Belsey’s interest is piqued; after all, chasing disappearing men is more fun that investigating a series of break-ins at a library whist he’s on restricted duties. He ends up underground in a series of abandoned tunnels that appear to stretch for miles under the capital.
Having all the style of a pig in muck, Belsey decides that’s a good place to take a girl on a date, but the devil very definitely doesn’t look after his own on this occasion. The girl disappears and when Belsey gets a cryptic email, it’s clear she hadn’t just wandered off of her own accord. Never having heard the phrase ‘when in a hole stop digging’, Belsey takes a series of dubious decisions and ends up finding himself in some very big holes indeed.
I’ve spent much of my adult life wandering around holes in the ground, so I felt very much at home in the labyrinthine complexity of Oliver Harris’s fast-paced and massively entertaining romp underneath London’s concrete tower blocks. Short, punchy sentences effortlessly move the plot along, and Harris’s eye for detail is always spot on. I’ve been in some of the places he describes and I felt I was right back down there along with Belsey.
The networks of Cold War tunnels under various parts of the country are as extensive as they are little known – apart from amongst cavers, mine enthusiasts and some history buffs. Harris skilfully evokes the nuclear fears of the 1980s, and vividly brought back to mind the days when, with several friends, I went looking for a supposed concealed rocket silo in Wiltshire. To this day the use of the word ‘haystacks’ is still enough to make one of those friends twitch a bit and look over his shoulder. Another friend, on one of the same illicit trips, once pretended – wholly unconvincingly – to be a tree when the rest of us scarpered into the bushes on the side of Box Hill. ‘Nuff said.

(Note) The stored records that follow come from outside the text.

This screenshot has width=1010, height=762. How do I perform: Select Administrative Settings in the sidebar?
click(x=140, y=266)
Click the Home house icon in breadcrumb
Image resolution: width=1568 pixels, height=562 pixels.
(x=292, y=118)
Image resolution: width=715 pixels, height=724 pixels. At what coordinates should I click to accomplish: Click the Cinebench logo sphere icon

Deep Shelter hooked me right from the start and I ended up writing off an entire day just so I could finish it in one sitting. There’s enough detail to intrigue without ever threatening to swamp the narrative, and Nick Belsey is a thoroughly entertaining anti-hero, never more so than when he’s getting up to his neck and beyond in a very complex – and wholly rogue – investigation.
Quite how Harris will manage to top this one, I don’t know, but I certainly won’t miss Belsey’s next outing. After reading this, you’ll never look at the ground beneath your feet in London – and several places elsewhere – quite the same way ever again. And don’t dismiss the central premise as unbelievable either. It’s all too close to the truth in a lot of places.